_Task item_
The stretch wanted below opens at the line containing "Toggle recent activity list view" and closes at the line containing "Click the 解围 clearances value 12". Please return it exactly, with no other lines.

_ _ _

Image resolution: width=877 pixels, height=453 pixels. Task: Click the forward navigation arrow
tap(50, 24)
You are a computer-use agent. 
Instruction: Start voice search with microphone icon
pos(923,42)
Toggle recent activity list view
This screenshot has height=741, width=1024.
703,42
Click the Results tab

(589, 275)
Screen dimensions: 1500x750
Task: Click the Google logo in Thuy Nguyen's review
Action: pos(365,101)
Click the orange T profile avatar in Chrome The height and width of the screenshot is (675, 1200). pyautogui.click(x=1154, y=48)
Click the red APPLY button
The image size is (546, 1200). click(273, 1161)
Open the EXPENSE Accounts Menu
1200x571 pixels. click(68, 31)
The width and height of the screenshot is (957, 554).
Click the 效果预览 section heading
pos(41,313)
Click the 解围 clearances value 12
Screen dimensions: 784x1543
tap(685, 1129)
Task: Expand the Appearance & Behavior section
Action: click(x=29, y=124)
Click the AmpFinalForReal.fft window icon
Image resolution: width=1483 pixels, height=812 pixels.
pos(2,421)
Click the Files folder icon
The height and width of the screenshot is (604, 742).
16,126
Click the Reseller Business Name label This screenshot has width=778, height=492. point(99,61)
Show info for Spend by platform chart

_ _ _

_Answer below_
Toggle recent activity list view
This screenshot has height=741, width=1024.
703,42
Click the Results tab

(589, 275)
Screen dimensions: 1500x750
Task: Click the Google logo in Thuy Nguyen's review
Action: pos(365,101)
Click the orange T profile avatar in Chrome The height and width of the screenshot is (675, 1200). pyautogui.click(x=1154, y=48)
Click the red APPLY button
The image size is (546, 1200). click(273, 1161)
Open the EXPENSE Accounts Menu
1200x571 pixels. click(68, 31)
The width and height of the screenshot is (957, 554).
Click the 效果预览 section heading
pos(41,313)
Click the 解围 clearances value 12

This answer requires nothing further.